_Page extract_
● ● ● ● ●
Gå til hovedinnhold

Tool & Data Model Rationale

This note records the design rationale behind neokapi's tool and data model — why stand-off interpretations are carried the way they are, why the IO contract is typed over the data that rides on a Block, why there is a uniform unit/segment iterator on the tool views, and why source and sink are typed bindings. The canonical, normative descriptions live in the ADs:

Read this note for the why; read the ADs for the authoritative what.

The data that flows between tools

A Block's content is its Source []Run and its variant-keyed Targets. The data that actually flows between tools in a localization pipeline is not the coarse Part type — almost every interesting tool operates on Blocks — it is the set of typed interpretations riding on each Block: its segmentation, term and entity spans, QA findings, alt-translations, TM-match scores, and the target content itself. The model is shaped around making those interpretations first-class, typed, and declarable, because that is what lets the flow validator and the flow editor reason about a pipeline at all.

Each interpretation is held stand-off — separate from the runs — so the same content can carry segmentation, terminology, QA findings, notes, and analysis results at once without rewriting it, and so dropping an interpretation restores the plain content. There are two carriers, distinguished by whether the interpretation has a position:

  • Overlays (Block.Overlays []model.Overlay) are positional: each overlay groups one type's run-anchored spans on one side of the block. An Overlay has a Type (an OverlayType), an optional Variant (nil = source side; set = a target variant), an optional Layer (segmentation granularity; LayerPrimary = primary), and Spans. A Span carries a run Range (its position), an ID, optional Props, and a typed payload Value. Because a span's range anchors into the runs, a source rewrite moves it — the framework applier rebases surviving spans onto the rewritten runs (model.RemapOverlays) and drops any span overlapping a rewritten range.
  • Annotations (Block.Annotations map[string]any) are block-scoped: typed metadata keyed by type name, with no position — notes, alt-translations, analysis results, and format round-trip state. A source rewrite does not invalidate them. Multiplicity lives inside the value, never in numbered keys: every alternative translation is one AltTranslations collection under the single alt-translation key, not alt-translation-1, -2, and so on.

Whether an interpretation is positional is structural — it is either an Overlay or an Annotation — not a runtime flag. The two kinds differ in cardinality, access pattern, and lifecycle under source edits, so they are separate types rather than one carrier with a flag.

Why typed payloads under one registry

Both an overlay span's Value and an annotation value are typed payloads, not untyped map[string]string bags, so a tool reads a concrete struct (TermAnnotation, EntityAnnotation, AltTranslations, …) rather than parsing strings. A single payload registry keyed by type name (model.RegisterPayload / model.NewPayload) lets the wire (the subprocess plugin gRPC bridge) and the SQLite store layers rehydrate the concrete type on the far side from its type name alone. The framework registers the well-known content payloads; formats and plugins register their own. An unknown payload type crossing the bridge degrades to a GenericAnnotation map keyed by name rather than being dropped, so a plugin-defined type round-trips by name and JSON even where the peer has not registered its constructor.
● ● ● ● ●
_Data excerpt_

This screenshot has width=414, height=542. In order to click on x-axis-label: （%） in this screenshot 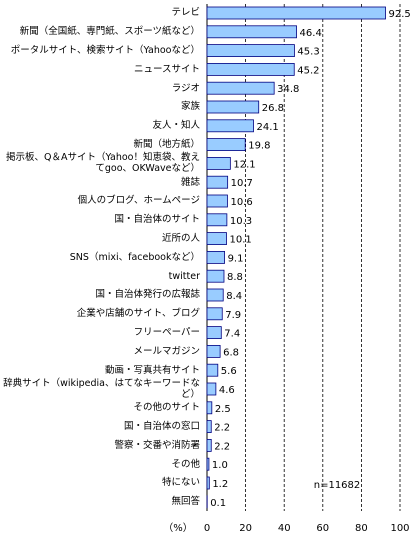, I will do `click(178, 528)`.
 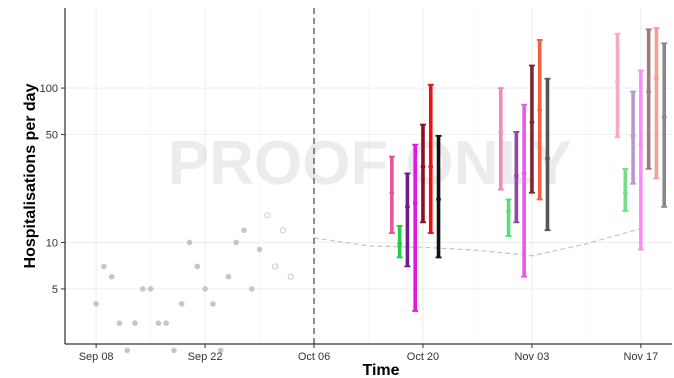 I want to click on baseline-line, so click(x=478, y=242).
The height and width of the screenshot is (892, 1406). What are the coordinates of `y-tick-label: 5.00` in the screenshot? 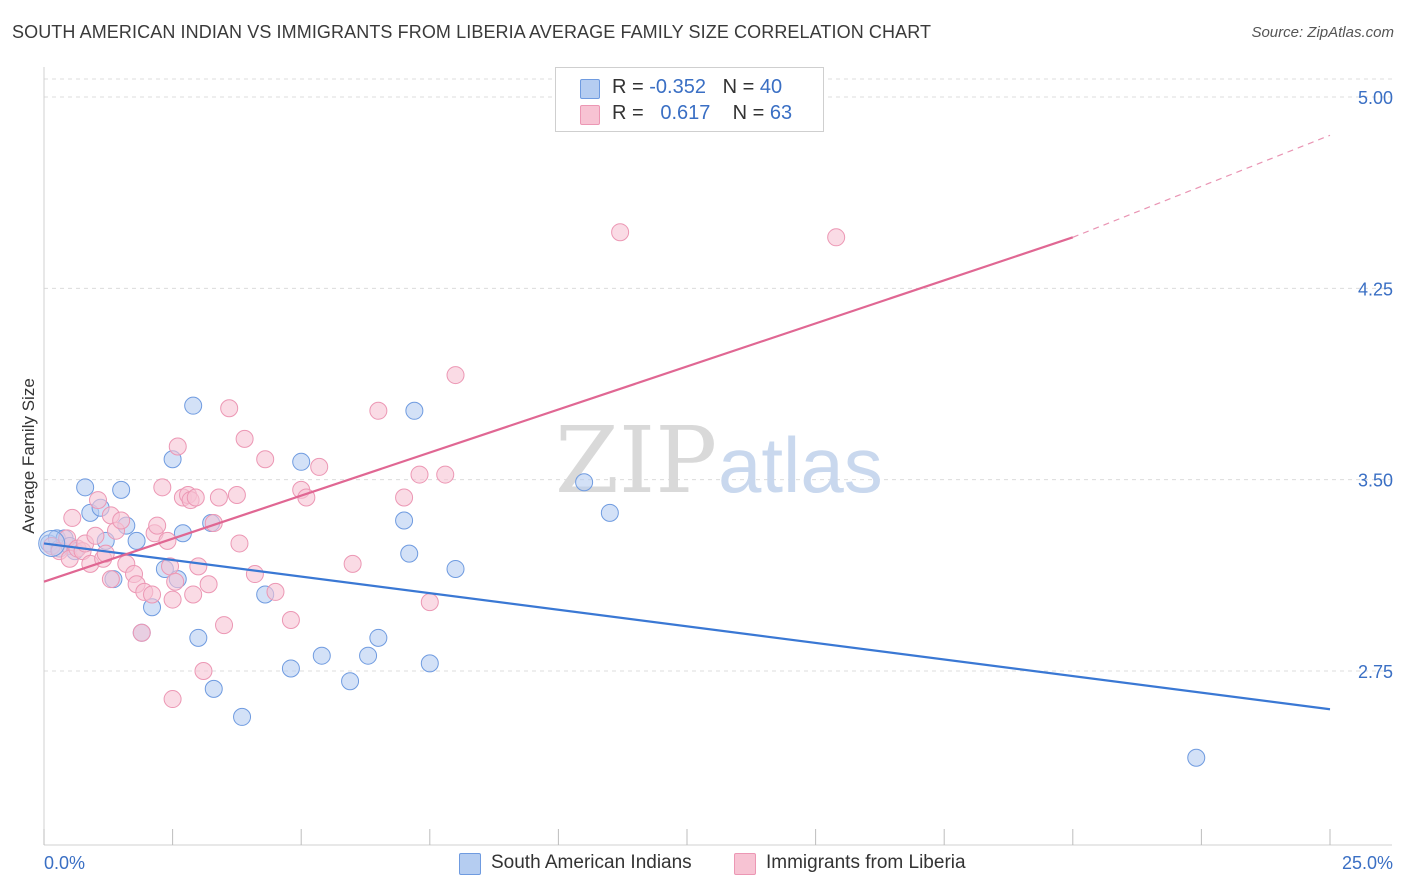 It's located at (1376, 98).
● ● ● ● ●
_Task directions_
Please reproduce word for word the passage of the data model rationale above between "Gå til hovedinnhold" and "the authoritative what.", inclusive.

_Result of the exercise_
Gå til hovedinnhold

Tool & Data Model Rationale

This note records the design rationale behind neokapi's tool and data model — why stand-off interpretations are carried the way they are, why the IO contract is typed over the data that rides on a Block, why there is a uniform unit/segment iterator on the tool views, and why source and sink are typed bindings. The canonical, normative descriptions live in the ADs:

Read this note for the why; read the ADs for the authoritative what.